誰だか知らないが、薔薇の花を添えて恋文を贈ってきた者に対して。
少しでも心を揺さぶられてしまった事に罪の意識を感じてしまったから。
自分の想い人がアーネストである事をきちんと己の中に刻みつけたいという願いもあった。
「チナミくんの身体……本当に冷たいんですけど……」
「先程まで雪の降る中にいたのだから当たり前だ。だからお前に温めて欲しいと言っている」
「か、風邪をひいてしまいますよ。
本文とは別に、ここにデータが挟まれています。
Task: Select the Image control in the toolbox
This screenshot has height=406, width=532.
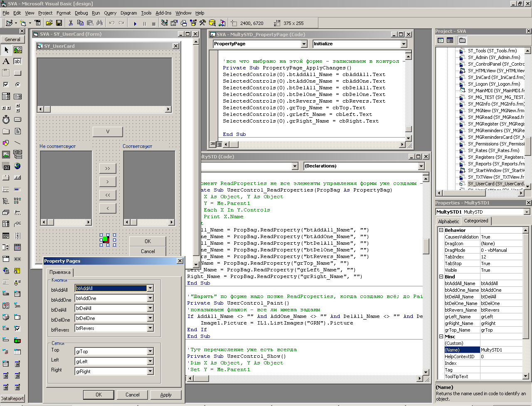Action: [6, 155]
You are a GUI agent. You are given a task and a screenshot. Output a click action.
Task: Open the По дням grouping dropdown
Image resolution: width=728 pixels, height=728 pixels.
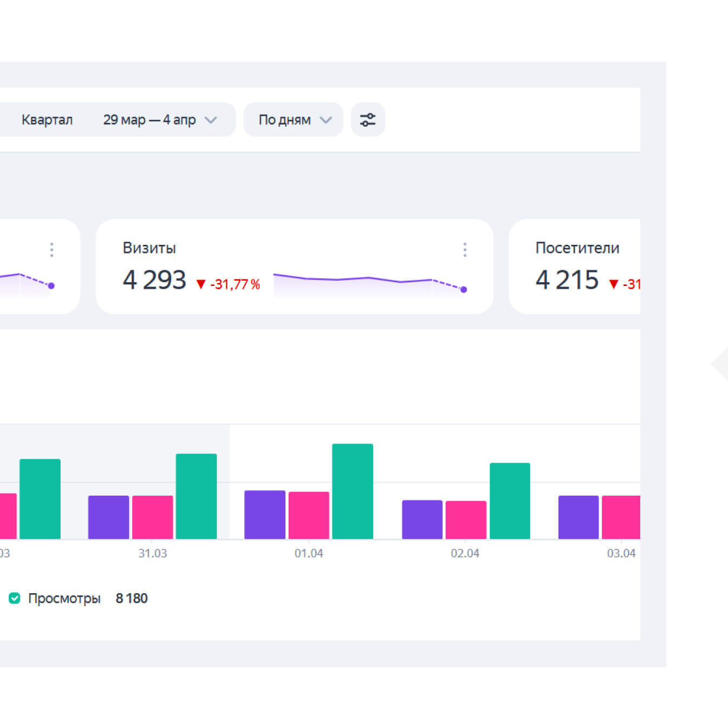click(x=293, y=120)
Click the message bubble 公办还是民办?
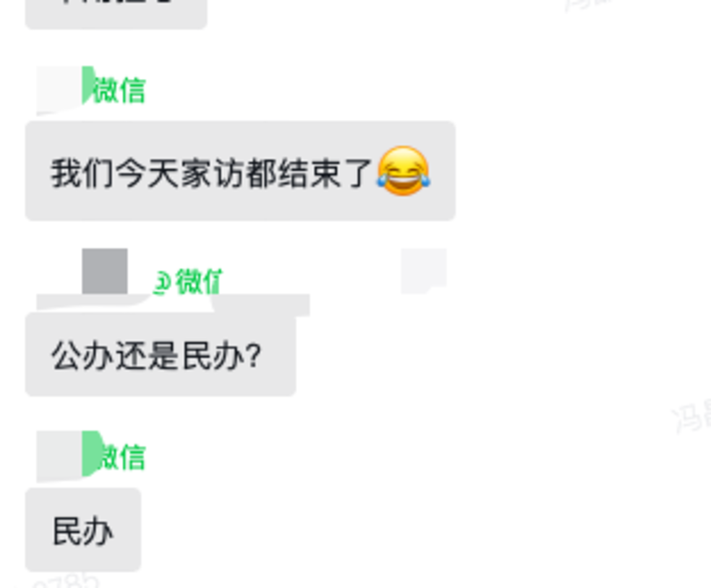 pyautogui.click(x=161, y=354)
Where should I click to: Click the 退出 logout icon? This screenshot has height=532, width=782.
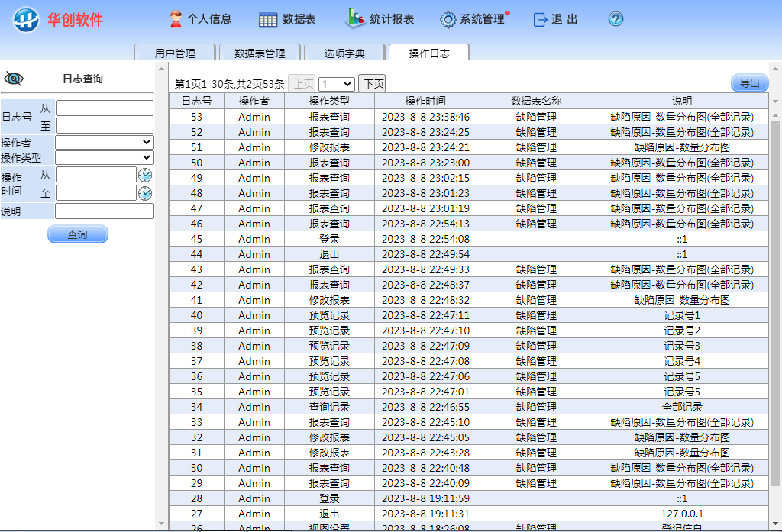[x=541, y=20]
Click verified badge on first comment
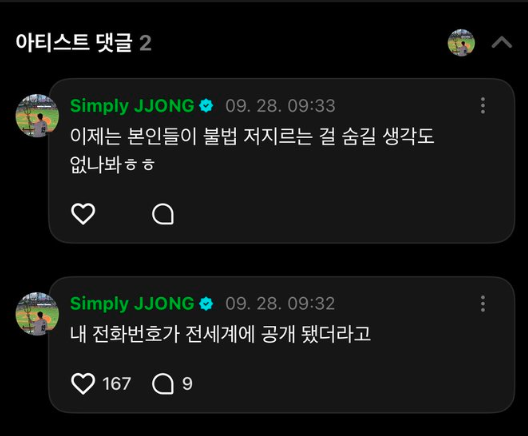 click(206, 106)
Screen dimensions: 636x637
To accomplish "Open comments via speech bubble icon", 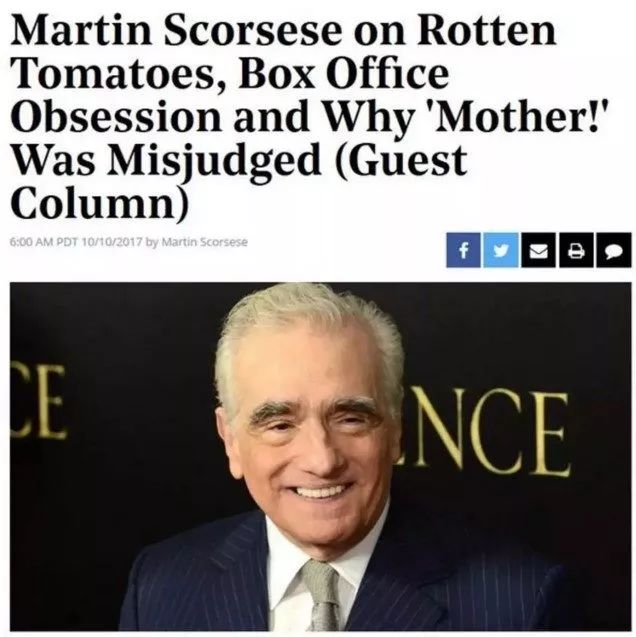I will click(614, 250).
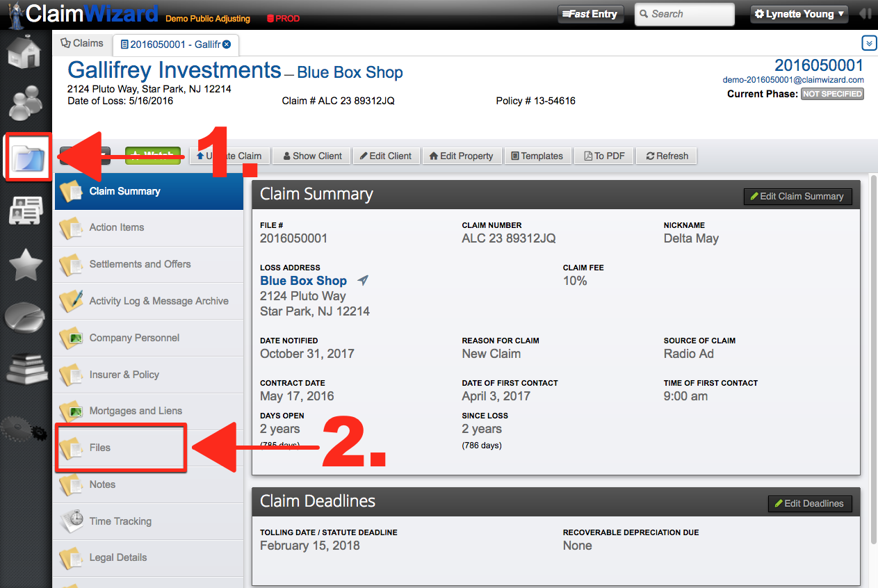
Task: Open the Clients people icon in sidebar
Action: [x=26, y=103]
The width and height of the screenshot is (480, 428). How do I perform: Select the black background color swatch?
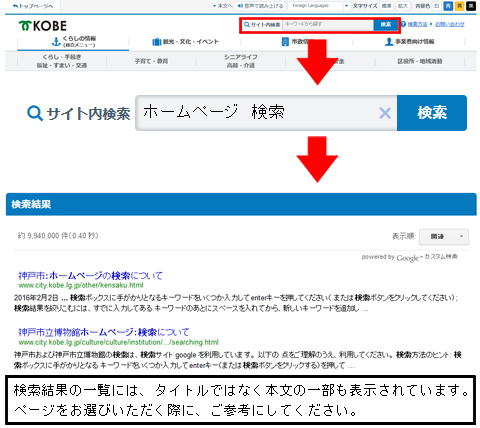tap(471, 6)
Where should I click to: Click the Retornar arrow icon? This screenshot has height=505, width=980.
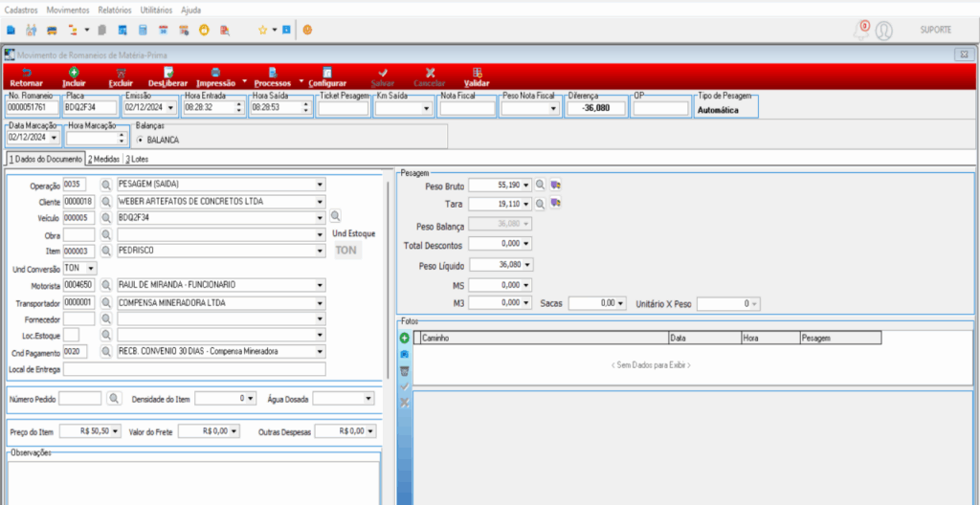[x=26, y=72]
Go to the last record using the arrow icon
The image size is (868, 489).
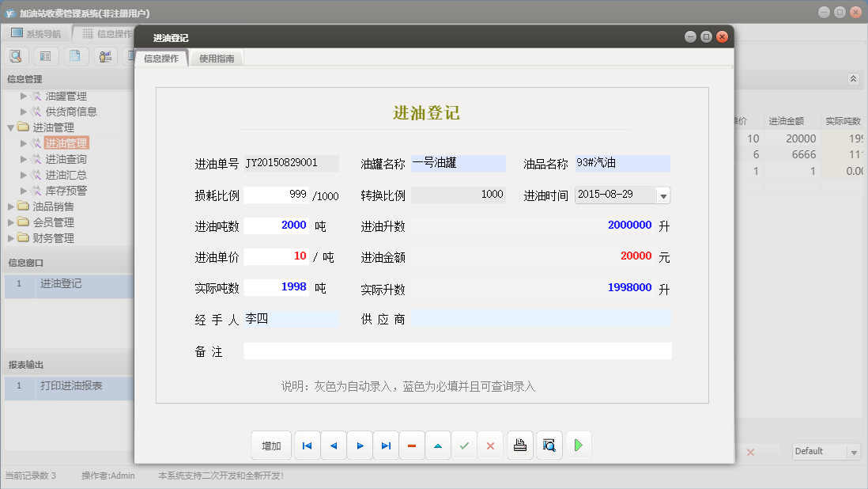click(386, 445)
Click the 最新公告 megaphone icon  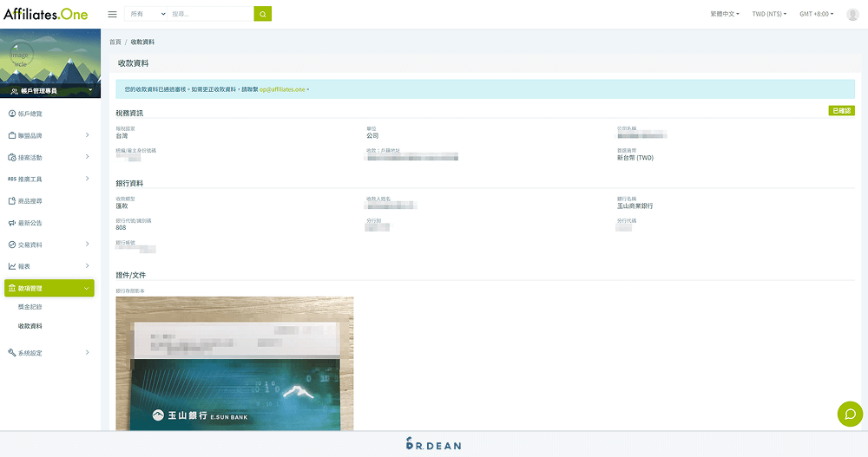[x=11, y=223]
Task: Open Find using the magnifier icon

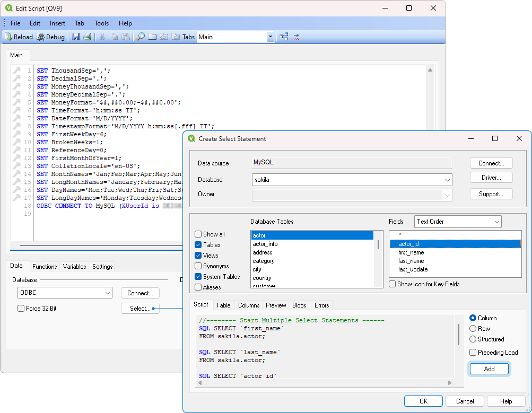Action: click(x=140, y=37)
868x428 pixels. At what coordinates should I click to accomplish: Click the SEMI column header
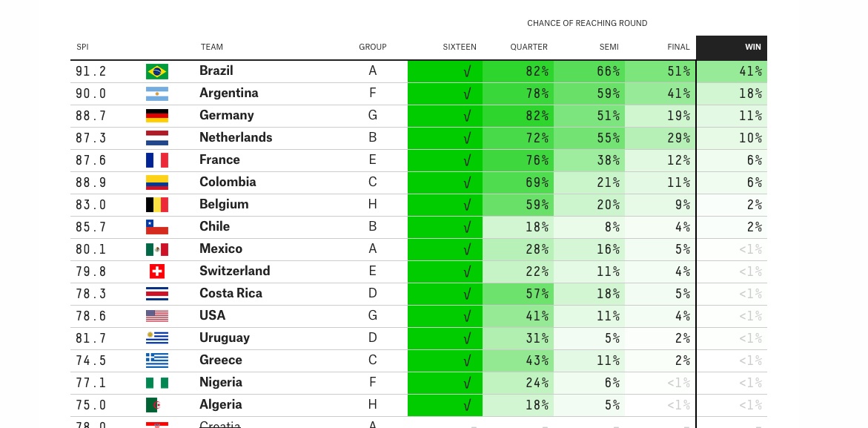pos(609,47)
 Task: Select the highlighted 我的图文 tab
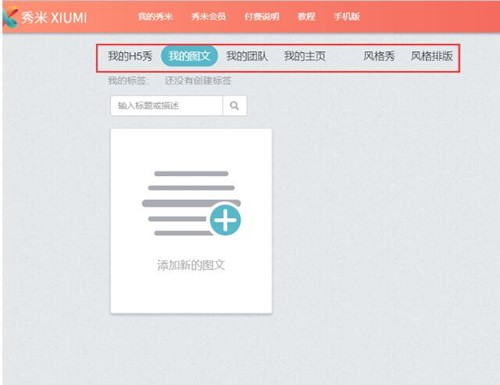(x=189, y=56)
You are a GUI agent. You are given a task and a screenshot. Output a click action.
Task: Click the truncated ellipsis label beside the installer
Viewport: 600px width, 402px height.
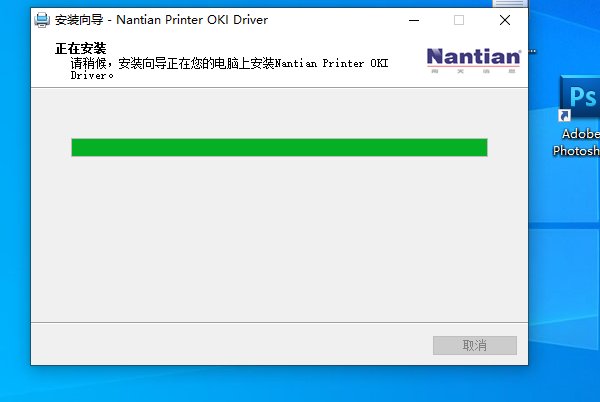(532, 51)
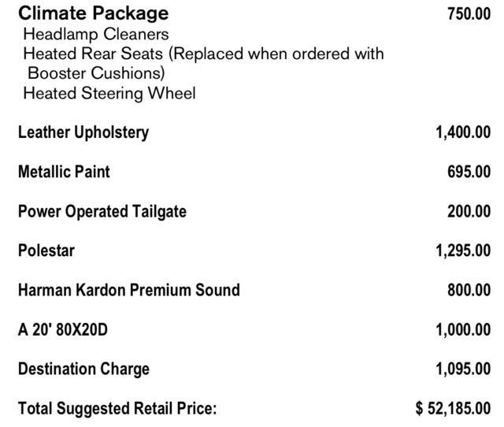Select the Destination Charge label
Viewport: 504px width, 427px height.
(83, 369)
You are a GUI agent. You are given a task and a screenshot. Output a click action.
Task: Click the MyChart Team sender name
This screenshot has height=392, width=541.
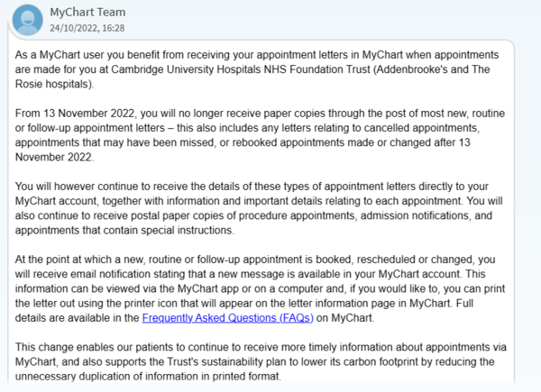[87, 12]
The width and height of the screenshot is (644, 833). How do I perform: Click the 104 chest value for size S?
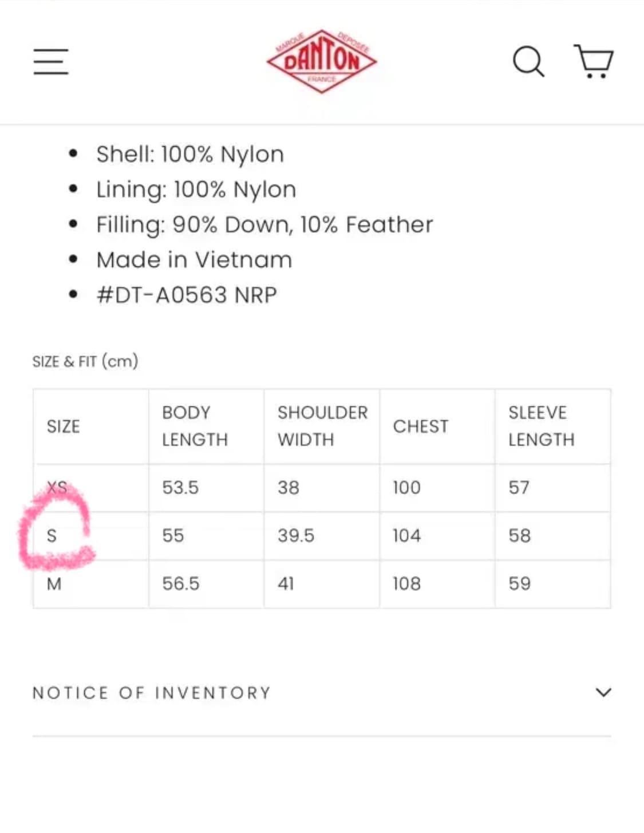click(406, 536)
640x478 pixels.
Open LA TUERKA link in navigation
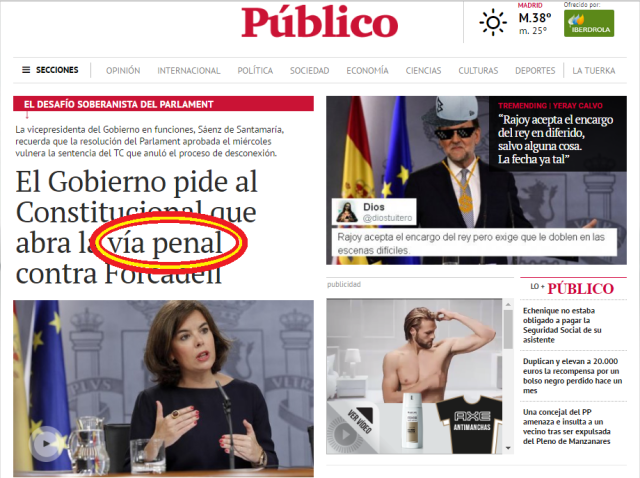(593, 71)

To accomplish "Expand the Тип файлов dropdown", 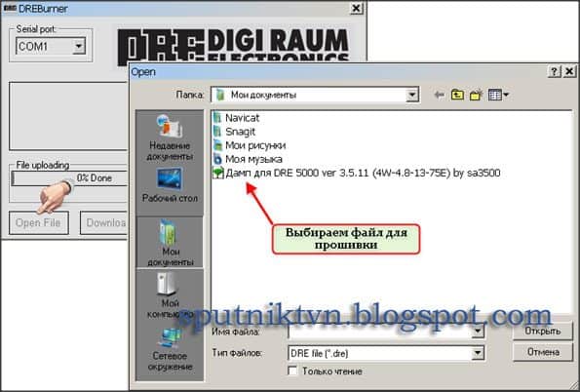I will [478, 353].
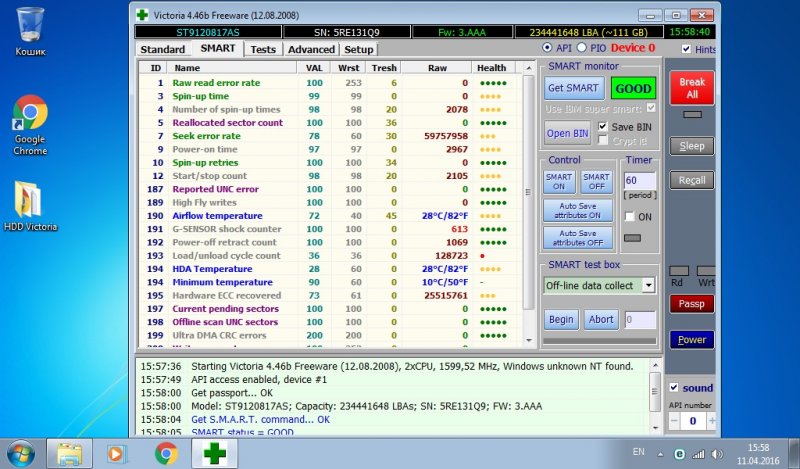This screenshot has width=800, height=469.
Task: Toggle the Hints checkbox
Action: tap(686, 49)
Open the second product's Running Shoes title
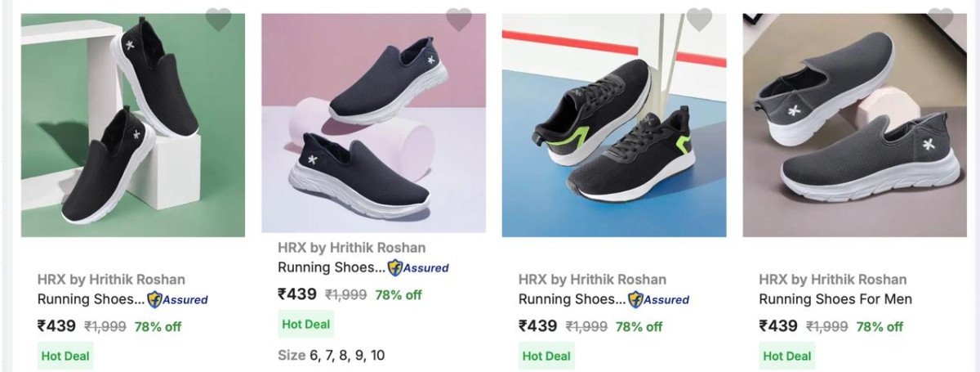The image size is (980, 372). tap(331, 267)
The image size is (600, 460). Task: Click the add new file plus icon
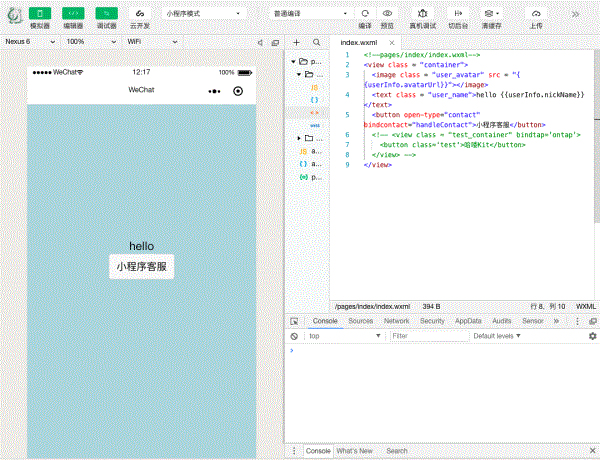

お風呂で温まってきた方が……」
「ならば後で共に入ればいい」
そう言ってチナミは濡れた服を脱ぎ捨てて。
更にはアーネストの衣服にも手をかけ始めたのだった。
チナミがバレンタインという日を知るのはそれから何日も後の事であったが―――
バレンタインという日が愛を伝える日であるという事。
その日には恋人同士が贈り物を贈り合ったりするという事。
そしてイギリスでは自分の名を書かずにひそかな想いを“かーど”というものに綴って想い人へ贈る習慣があるという事。
そんな事を教えられて。
そこではっとしてチナミは仕舞い込んでいた二つ折りの文を取り出した。
あまり気にしていなかったが。
よくよく見れば筆跡が似ている気がして鼓動が高鳴る。
ああそうか。
だからあの日あの時、アーネストは笑っていたのかと。
チナミの中ですっきりと答えが見えてくると。
一人その文に綴られた言葉を眺めては笑みを浮かべた。
来年は一緒にこの日を祝えたらいい。
その時は自分も何か贈り物がしたいと。
そうチナミは思ったのだった。
Fin.
イギリス式のバレンタインネタが何だか楽しそうだったので書いてみました。
アーネストのお相手は悩んだ結果チナミくんに。
このネタはバレンタインをまったく知らない人相手の方が良さそうだったもので……
“冬薔薇”と書いて“ふゆそうび”と読むのは何か綺麗ですね。